Rio, 15 (AE) - O corregedor-geral da Polícia Civil do Rio, Roberto Gomes, admitiu hoje, durante uma audiência pública realizada na Assembléia Legislativa, a precariedade das investigações realizadas no interior do Estado sobre a denúncia de prática de tortura em delegacias. No fim da sessão, o delegado decidiu marcar para amanhã (16) o reconhecimento oficial do suspeito de ter agredido, em abril, o pastor evangélico Luiz Cláudio Freitas Nascimento, durante interrogatório realizado na Delegacia de São Fidélis, no norte do Estado.
O pastor acusa o detetive Aloísio Russo Júnior pelo crime, que, segundo ele, teria ocorrido na presença do delegado Paulo Gil da Rocha Prata, que nada teria feito para impedir a agressão. A acareação entre os dois deverá ocorrer ao meio-dia, numa sala especial da Corregedoria da Polícia. Está prevista a presença de representantes de grupos de defesa dos direitos humanos e parlamentares. Segundo dados apresentados pelo próprio corregedor, estão sendo investigadas pelo órgão apenas oito das 53 denúncias de tortura em delegacias levantadas por três comissões de deputados formadas para apurar a questão. Depoimentos - O pastor evangélico, que está recebendo proteção policial, foi a primeira suposta vítima a depor na Alerj. Ele afirmou que passou a sofrer ameaças de morte depois da denúncia, o que estaria ocorrendo também em relação aos integrantes de sua família. De acordo com o corregedor-geral, a sindicância sumária que apura o caso depende apenas do reconhecimento oficial do principal agressor para a instalação de processo disciplinar. "Tudo indica que realmente tenha sido ele" afirmou, referindo-se ao detetive Russo.
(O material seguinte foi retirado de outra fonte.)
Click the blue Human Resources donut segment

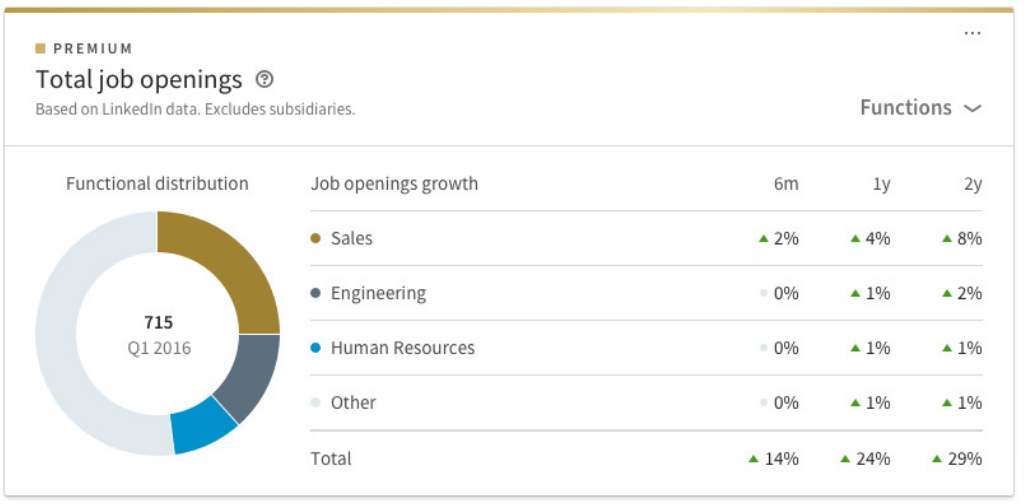pyautogui.click(x=201, y=426)
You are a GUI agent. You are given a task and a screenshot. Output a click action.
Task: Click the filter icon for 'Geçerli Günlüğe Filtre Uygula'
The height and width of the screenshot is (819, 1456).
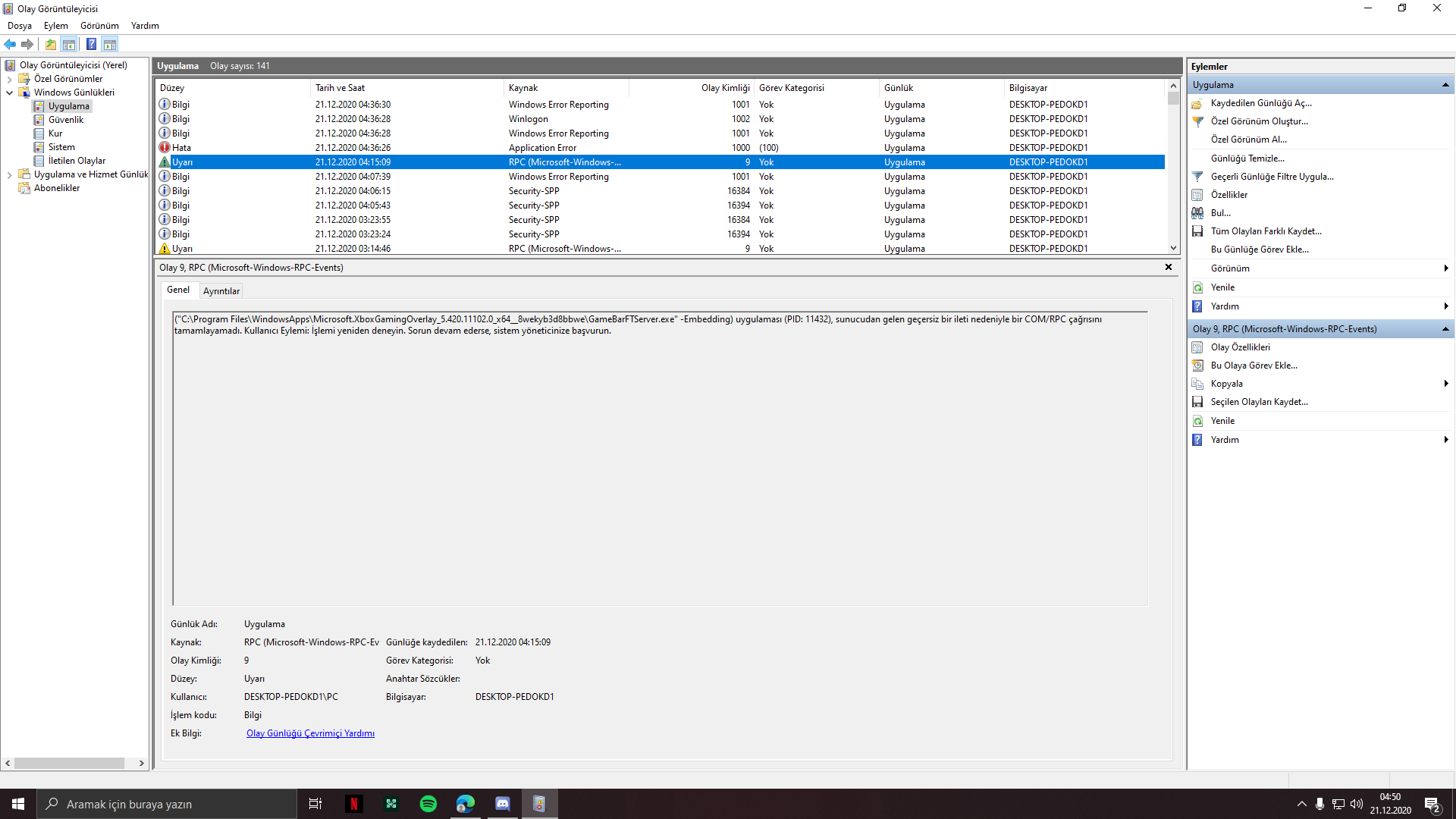click(x=1197, y=177)
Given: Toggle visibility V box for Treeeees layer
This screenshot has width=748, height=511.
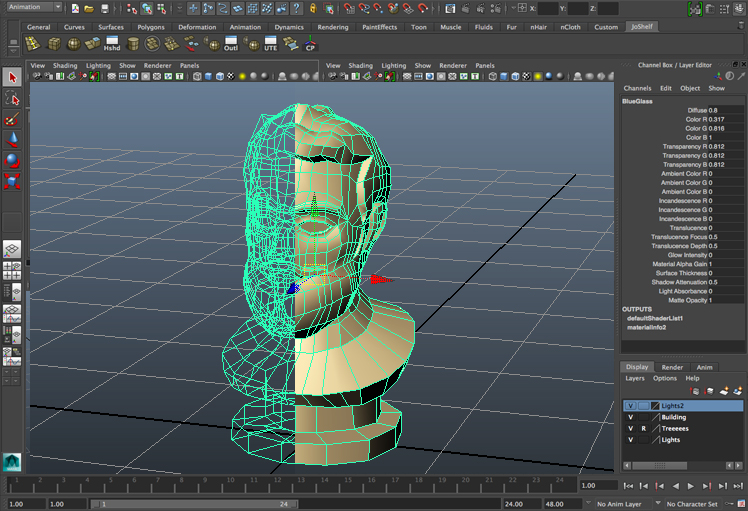Looking at the screenshot, I should coord(630,428).
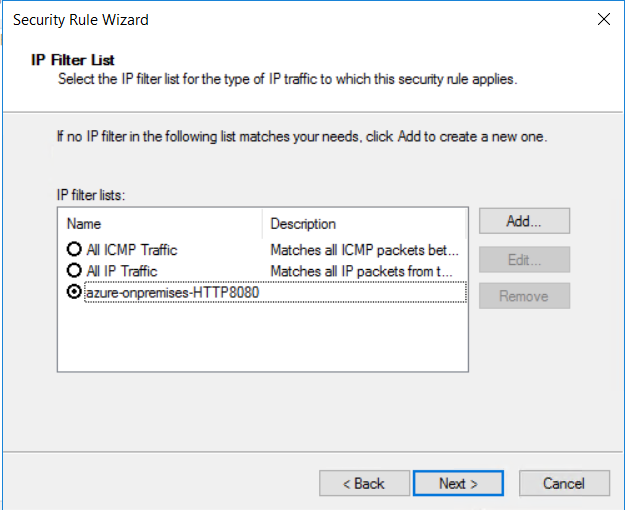Click empty space in the filter list

[x=260, y=350]
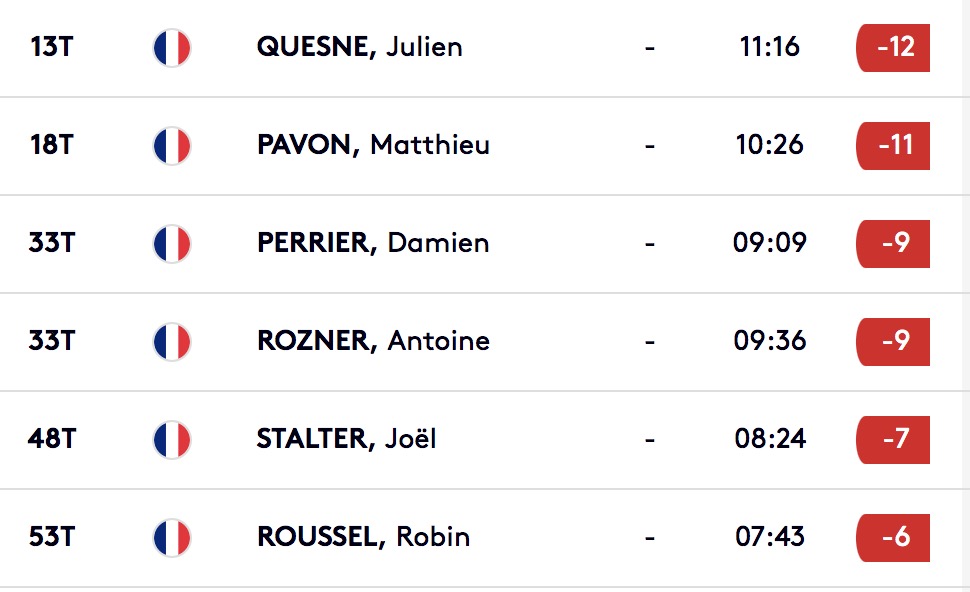Screen dimensions: 970x592
Task: Click the French flag beside ROZNER, Antoine
Action: tap(172, 341)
Gomes disse também que vai permitir o acompanhamento dos inquéritos que apuram supostos crimes de policiais civis por integrantes da comissões de Cidadania e Direitos Humanos, de Combate à Impunidade e de Saúde da Alerj. "Nosso objetivo é resolver", garantiu. A diretora do Grupo Tortura Nunca Mais, Flora Abreu, considerou satisfatório o resultado da reunião. "Existe uma cultura da violência, do abuso de poder, que leva tempo para ser modificada".
A dona-de-casa Ermelyn Marques da Silva chorou ao fim da audiência pedindo punição para os culpados pela morte de seu sobrinho, Rodrigo, de 16 anos, assassinado em maio com um tiro na nuca no Morro da Coroa, onde morava. "Na época, o secretário da Segurança (Josias Quintal) deu um prazo de 15 dias para solucionar o crime, mas até hoje nada aconteceu".